1-2. 각 Component가 커스터마이징을 커스터마이징 할 수 있기때문에 확장성이 우수함.
1-3. Data Flow.
- Source는 로그를 수집하는 역할이며, Avro, Kafka, Syslog 등을 제공.
- Channel은 수집한 로그를 담아두는 저장소이며, Kakfa, Memory, File 등을 제공.
* 1개의 Source에 N개의 Channel을 사용할 수 있음.
- Sink는 수집한 로그를 분산처리(Multi Threading)하여 내보내는 역할, Kafka, Elasticsearch, HDFS 등을 제공.
* 1개의 Channel에 M개의 Sink를 사용할 수 있음.
- 1개의 Source로 구성되며 N개의 Channel에 연결할 수 있고 Channel은 다시 M개의 Sink를 연결할 수 있음.

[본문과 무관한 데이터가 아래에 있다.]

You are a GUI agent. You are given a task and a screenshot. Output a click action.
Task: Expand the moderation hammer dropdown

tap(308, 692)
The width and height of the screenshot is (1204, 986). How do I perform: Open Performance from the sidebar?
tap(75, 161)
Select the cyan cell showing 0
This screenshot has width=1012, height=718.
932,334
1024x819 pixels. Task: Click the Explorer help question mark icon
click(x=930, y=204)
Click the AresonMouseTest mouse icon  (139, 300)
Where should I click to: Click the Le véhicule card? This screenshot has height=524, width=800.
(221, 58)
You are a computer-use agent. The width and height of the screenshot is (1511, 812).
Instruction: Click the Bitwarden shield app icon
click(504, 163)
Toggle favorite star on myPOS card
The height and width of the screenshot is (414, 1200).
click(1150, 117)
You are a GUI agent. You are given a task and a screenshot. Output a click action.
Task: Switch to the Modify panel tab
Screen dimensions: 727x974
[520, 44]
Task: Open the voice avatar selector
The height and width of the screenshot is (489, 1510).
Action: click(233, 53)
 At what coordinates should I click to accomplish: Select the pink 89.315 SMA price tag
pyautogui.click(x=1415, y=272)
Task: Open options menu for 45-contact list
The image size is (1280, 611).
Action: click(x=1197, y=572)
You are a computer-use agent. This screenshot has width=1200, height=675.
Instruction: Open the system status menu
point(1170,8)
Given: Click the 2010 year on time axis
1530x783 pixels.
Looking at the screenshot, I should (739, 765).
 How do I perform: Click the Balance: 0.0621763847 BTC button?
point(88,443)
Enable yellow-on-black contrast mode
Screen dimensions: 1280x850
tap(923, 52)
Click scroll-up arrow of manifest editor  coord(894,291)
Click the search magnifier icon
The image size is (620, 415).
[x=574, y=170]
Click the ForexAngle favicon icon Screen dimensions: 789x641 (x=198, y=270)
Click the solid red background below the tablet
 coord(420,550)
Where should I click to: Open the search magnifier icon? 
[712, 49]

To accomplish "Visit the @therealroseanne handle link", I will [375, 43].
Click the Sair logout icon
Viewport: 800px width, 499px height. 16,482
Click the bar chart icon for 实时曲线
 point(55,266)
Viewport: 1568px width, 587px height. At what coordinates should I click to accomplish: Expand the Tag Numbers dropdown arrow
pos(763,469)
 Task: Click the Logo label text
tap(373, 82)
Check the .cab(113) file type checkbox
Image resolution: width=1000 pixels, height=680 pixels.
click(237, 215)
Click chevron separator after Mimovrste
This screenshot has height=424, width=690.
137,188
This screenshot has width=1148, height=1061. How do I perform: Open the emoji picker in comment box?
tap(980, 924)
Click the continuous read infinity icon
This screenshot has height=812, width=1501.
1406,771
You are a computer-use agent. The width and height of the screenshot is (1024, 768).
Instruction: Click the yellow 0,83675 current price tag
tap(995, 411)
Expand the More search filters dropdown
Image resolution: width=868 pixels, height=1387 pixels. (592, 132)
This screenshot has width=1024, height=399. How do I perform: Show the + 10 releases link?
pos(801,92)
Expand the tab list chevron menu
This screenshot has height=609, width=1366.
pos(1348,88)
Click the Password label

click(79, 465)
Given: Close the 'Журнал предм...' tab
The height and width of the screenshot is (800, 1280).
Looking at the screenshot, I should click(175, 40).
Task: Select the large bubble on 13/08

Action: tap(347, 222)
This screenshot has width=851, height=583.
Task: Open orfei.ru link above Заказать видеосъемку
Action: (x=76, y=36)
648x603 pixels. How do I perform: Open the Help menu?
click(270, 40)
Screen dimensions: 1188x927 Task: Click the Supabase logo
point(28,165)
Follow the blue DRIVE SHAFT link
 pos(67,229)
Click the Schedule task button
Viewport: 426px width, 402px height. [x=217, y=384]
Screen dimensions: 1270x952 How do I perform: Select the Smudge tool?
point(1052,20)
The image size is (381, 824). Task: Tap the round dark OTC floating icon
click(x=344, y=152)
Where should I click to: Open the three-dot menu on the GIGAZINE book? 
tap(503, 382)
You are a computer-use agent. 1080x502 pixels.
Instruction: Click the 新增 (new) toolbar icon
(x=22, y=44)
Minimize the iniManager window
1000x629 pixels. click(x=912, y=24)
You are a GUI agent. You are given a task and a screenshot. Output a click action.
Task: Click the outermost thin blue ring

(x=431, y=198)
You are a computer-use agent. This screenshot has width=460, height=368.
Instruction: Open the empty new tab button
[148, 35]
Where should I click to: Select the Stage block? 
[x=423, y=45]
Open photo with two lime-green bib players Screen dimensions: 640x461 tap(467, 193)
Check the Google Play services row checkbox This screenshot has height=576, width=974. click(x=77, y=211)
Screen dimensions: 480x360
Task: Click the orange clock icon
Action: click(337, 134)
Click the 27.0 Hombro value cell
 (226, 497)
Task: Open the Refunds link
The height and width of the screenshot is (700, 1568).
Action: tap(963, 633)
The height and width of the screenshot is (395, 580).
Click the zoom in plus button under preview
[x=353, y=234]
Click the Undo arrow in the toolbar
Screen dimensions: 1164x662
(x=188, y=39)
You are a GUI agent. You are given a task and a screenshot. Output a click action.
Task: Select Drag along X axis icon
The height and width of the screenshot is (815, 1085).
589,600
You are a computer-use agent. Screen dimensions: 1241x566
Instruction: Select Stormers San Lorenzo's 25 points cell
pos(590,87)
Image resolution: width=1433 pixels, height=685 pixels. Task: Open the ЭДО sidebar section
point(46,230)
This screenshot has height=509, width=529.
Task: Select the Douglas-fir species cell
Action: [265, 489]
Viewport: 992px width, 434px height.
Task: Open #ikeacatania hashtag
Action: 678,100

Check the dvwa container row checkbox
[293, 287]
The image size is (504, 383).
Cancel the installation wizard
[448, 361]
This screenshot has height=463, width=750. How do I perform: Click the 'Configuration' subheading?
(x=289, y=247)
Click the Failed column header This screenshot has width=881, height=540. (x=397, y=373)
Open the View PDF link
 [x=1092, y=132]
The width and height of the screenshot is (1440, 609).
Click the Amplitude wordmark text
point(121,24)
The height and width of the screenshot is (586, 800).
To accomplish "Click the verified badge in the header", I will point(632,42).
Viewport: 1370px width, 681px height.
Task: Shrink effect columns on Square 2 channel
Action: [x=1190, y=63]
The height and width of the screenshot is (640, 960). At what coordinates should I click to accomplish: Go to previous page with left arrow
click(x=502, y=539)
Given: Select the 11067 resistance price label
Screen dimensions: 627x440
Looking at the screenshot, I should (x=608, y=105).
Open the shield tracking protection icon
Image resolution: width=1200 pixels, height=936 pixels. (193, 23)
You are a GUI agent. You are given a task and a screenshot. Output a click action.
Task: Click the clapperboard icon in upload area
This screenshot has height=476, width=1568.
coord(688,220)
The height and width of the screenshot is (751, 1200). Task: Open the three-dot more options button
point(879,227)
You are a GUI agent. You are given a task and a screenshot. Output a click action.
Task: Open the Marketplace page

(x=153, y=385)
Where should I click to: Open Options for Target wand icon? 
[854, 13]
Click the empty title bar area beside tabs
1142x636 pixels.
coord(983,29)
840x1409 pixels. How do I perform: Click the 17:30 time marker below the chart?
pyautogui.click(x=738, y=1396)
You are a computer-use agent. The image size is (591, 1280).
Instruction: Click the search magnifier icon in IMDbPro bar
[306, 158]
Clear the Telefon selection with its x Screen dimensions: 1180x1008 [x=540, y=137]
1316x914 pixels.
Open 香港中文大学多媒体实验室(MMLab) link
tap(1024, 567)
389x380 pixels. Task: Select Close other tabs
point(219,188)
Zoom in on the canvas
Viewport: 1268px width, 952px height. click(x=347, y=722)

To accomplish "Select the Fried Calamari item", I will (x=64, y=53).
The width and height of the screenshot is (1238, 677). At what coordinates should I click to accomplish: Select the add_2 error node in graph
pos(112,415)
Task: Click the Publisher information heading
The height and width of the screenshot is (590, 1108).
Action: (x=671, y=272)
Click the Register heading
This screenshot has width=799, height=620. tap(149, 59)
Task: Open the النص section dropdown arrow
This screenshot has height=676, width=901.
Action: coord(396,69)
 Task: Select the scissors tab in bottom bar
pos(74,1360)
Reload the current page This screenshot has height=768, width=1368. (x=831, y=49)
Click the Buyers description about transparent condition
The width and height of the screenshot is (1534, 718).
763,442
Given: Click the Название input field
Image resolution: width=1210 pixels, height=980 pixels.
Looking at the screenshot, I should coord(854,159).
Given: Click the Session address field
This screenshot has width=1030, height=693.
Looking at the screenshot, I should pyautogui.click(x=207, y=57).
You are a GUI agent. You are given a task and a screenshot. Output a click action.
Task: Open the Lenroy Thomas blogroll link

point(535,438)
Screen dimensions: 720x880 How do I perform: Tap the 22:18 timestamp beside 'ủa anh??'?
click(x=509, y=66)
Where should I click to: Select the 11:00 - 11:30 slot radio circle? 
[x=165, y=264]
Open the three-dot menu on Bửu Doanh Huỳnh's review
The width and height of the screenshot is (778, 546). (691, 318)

* 결과적으로 [ Source : Channel : Sink = 1 : N : N*M ]의 구조를 갖음.
2. 설치.
2-1. Flume 설치.
- apache-flume-1.9.0-bin.tar.gz 다운로드
- [ C:\work\apache-flume-1.9.0-bin ]에 압축해제.
2-2. JDK 설치.
- Flume은 JAVA 1.8버전 이상부터 지원함.
- 설치버전 보다는 JDK를 사용하는 것을 선호하므로 JDK를 설치.
- jdk-11.0.5_windows-x64_bin.zip 다운로드
- [ C:\work\apache-flume-1.9.0-bin\java ]에 압축해제.
3. 설정 및 실행.
- 작업 폴더 경로: [ C:\work\apache-flume-1.9.0-bin ]
3-1. [ ./conf/agent_dochi.conf ] 작성.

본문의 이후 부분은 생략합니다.